Friday, December 21st, 2007

So I made a new style sheet for this blog, so now it doesn’t look like every other wordpress blog on earth. Enjoy!

Wrong

Wednesday, December 12th, 2007

I stumbled across this widely linked post about arrays in javascript. The author, who I believe is generally well respected in the webdev world, goes on about how you shouldn’t use arrays in JS as hash tables, because an array in JS is just an extension of object. Now, clearly, the Array() constructor is generally to be avoided for the reasons noted in the article.

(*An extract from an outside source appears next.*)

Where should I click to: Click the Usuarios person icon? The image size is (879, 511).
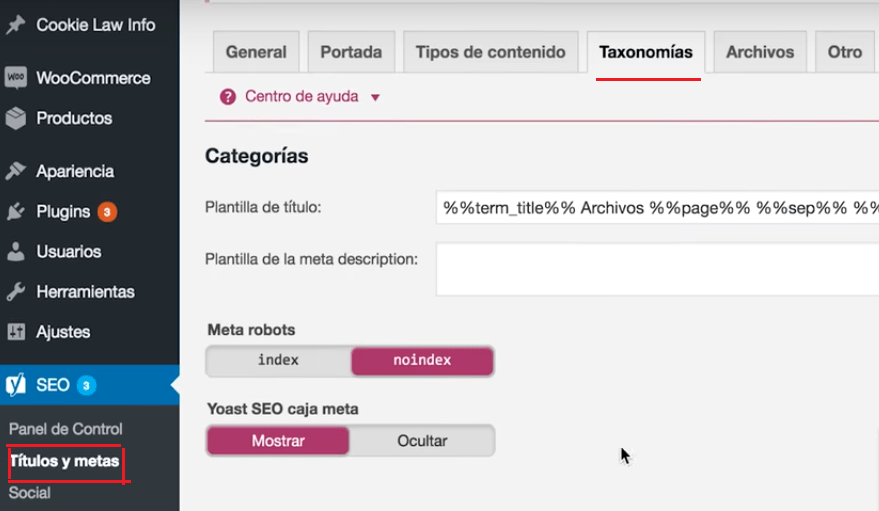coord(15,252)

However, if you use var myHash = [] in any world other than prototype, you will be able to happily use it as a hash table, because it is an object and in javascript objects ARE hash tables. So sure, creating a var as an array doesn’t strictly mean anything if you are using it as a hash table, but I think it is actually good practice, because when a developer sees a variable declared as [] they generally expect it to be an array or a hash of key=>value pairs. I just don’t really see the problem here.

Maybe on his team the author would rather use object literals for hash tables. Fine, but that doesn’t make it harmful to declare an object as an array and populate it as a hash. Further, in the comments several people seem to complain about for…in, which is totally insane because it is the only form of object reflection available in javascript! Its completely essential. I suppose people just need to be careful about “considered harmful” articles, because in a flexible, dynamic language you can do whatever you want. Some things might be slower, something might be worse practice in most cases, but its a flexible language, use it how you like.